▶ Task material:

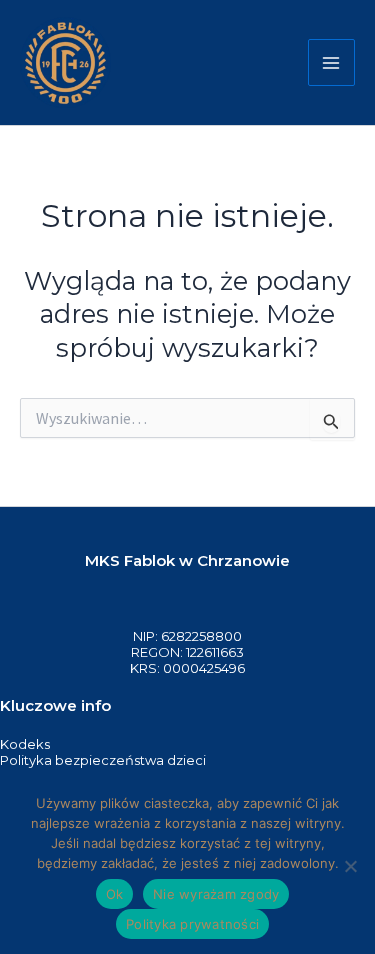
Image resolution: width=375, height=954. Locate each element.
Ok (115, 894)
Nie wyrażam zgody (216, 894)
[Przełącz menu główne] (332, 63)
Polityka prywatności (192, 924)
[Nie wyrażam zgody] (350, 866)
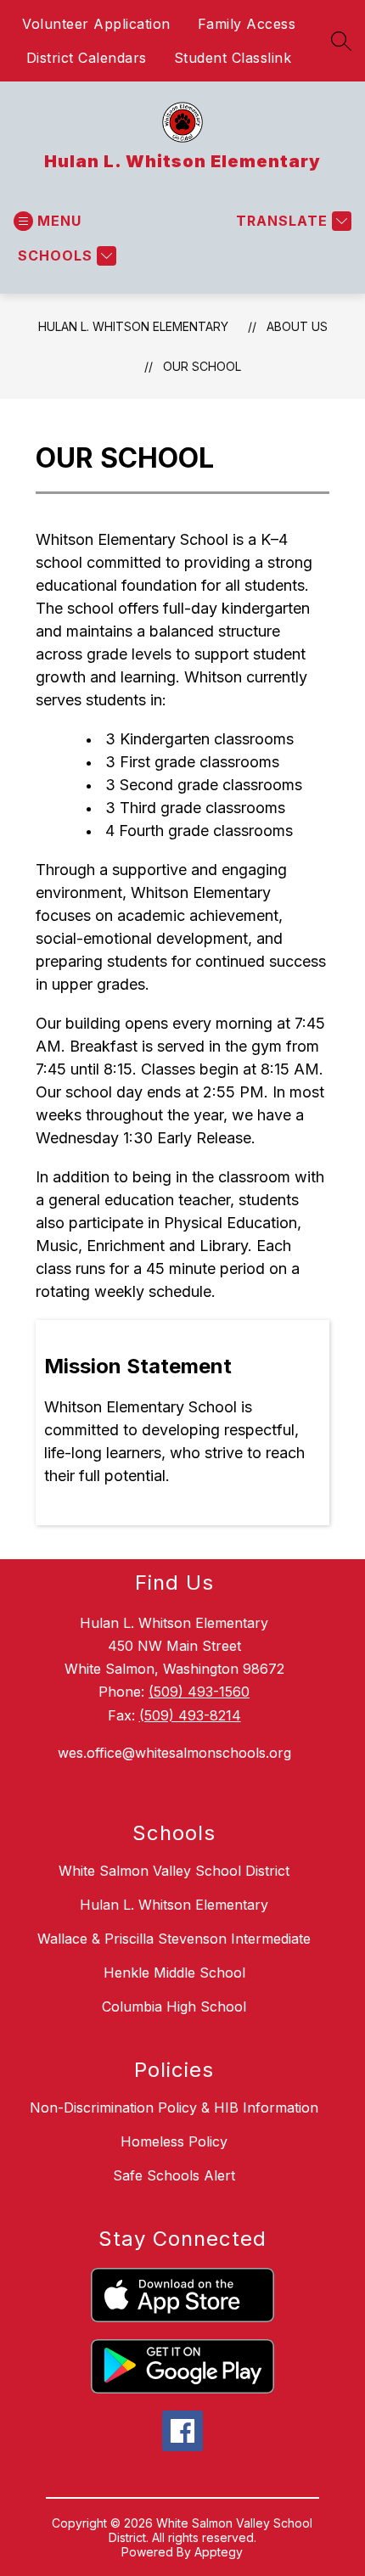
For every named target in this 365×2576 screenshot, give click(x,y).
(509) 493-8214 (190, 1715)
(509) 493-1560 (199, 1691)
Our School (202, 366)
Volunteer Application (96, 23)
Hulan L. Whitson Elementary (133, 326)
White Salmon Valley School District (174, 1870)
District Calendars (86, 57)
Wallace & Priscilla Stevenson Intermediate (174, 1938)
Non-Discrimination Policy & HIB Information (174, 2107)
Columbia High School (174, 2006)
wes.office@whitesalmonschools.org (174, 1752)
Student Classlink (233, 57)
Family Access (247, 23)
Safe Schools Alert (174, 2175)
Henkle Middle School (174, 1972)
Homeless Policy (174, 2141)
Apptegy (218, 2552)
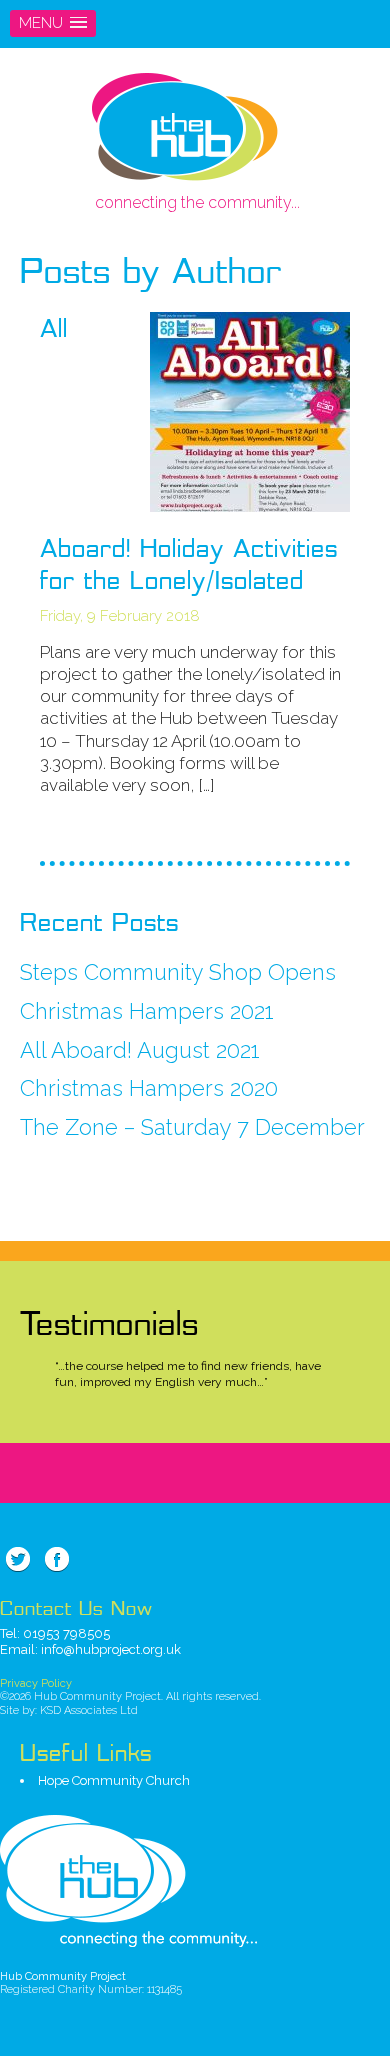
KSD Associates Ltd (89, 1710)
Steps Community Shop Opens (178, 972)
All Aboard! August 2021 (140, 1050)
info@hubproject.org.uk (111, 1649)
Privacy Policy (36, 1683)
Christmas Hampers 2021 (147, 1011)
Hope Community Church (114, 1780)
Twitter (18, 1559)
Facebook (57, 1559)
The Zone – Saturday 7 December (192, 1127)
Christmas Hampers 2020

▶ What the task requires:
Would you filter the records and copy each line that contains the word "wyrażam"?

▶ Result:
Nie wyrażam zgody (216, 894)
[Nie wyrażam zgody] (350, 866)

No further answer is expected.